Packet filter plugin and delay

Openfire Plugins Packet Filter
1

Hi everybody,

I have an openfire 3.6.3 and packet filter 2.0.2.

I have problems with packet filter plugin.

When I put on the rules which have been configured, I have a delay when I send messages to other users.

Then when I restart my spark client, my contacts appear after many seconds and one by one really slowly.

I must use this plugin to only open the conference rooms to external users.

My users and groups are authenticated trough an ldap server.
I use the to authenticate my “external users” which are not on the same ldap branch than internal users.

We tried to upgrade the Java memory by setting : -Xms512M and -xmx1024M
We also tried to upgrade the “group” cache allocated memory to 1M, but i

We have about 60 internal users on the servers and 10 external users.

Rules run on the server :

Pass ExternalUsers Any MUC false
Drop ExternalUsers Any Any false

In addition, users can’t log on to the msn gataway when the rules are running.

Does anybody know What rules I have to put to do that ??

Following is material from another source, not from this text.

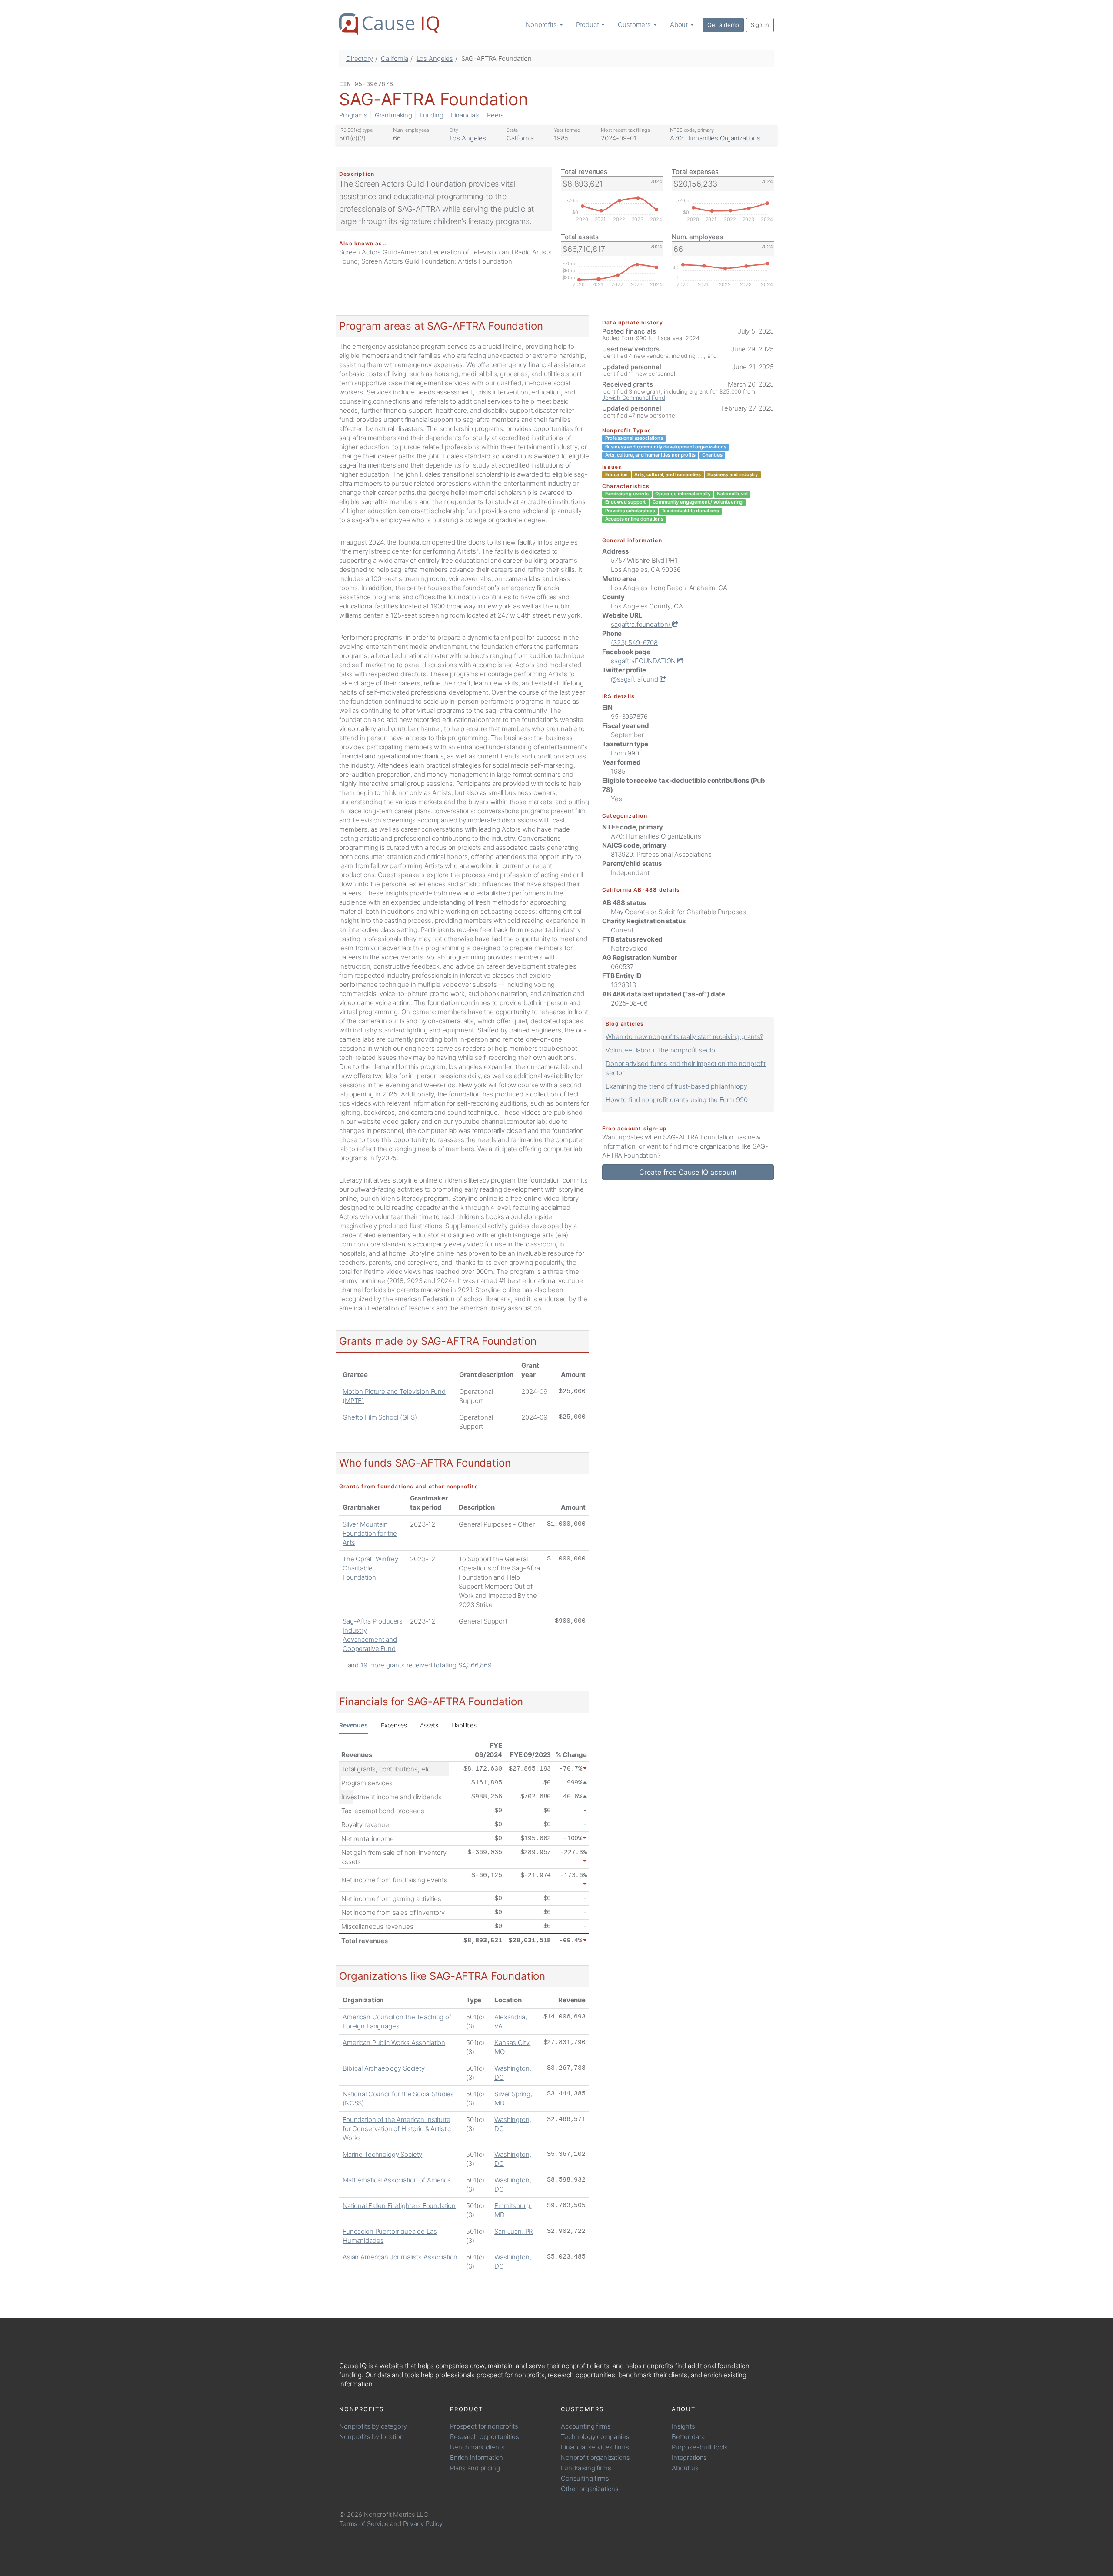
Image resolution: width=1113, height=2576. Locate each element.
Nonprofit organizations (595, 2457)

Does anybody have a solution ?

Thanks in advance

2

There is a hidden component that needs to communicate to all your other components, for example the msn gateway and conference component. Does “component.your-server.tld” have access to everything?

3

Hi @Coolcat ,

First thanks for your answer.

But I don’t understant what do you mean !

What can I do for test if “component.my-server.tld” have access to everything?

Thank you very much!

4

What can I do for test if “component.my-server.tld” have access to everything?
How do you have defined the test for “ExternalUsers”? If you just test for domain name “my-server.tld”, “component.my-server.tld” would be an external user. If you test for “*my-server.tld” (with wildcard * ) this would be an internal user. To be sure, you could add an additional rule which accepts, if one of the users is “component.my-server.tld”.

P.S. I’m not that familiar with PacketFilter since I’m using Raptor, traffic control plugin instead. However, Raptor is far more complex and would not help here…especially because it can not deal with MUC traffic yet.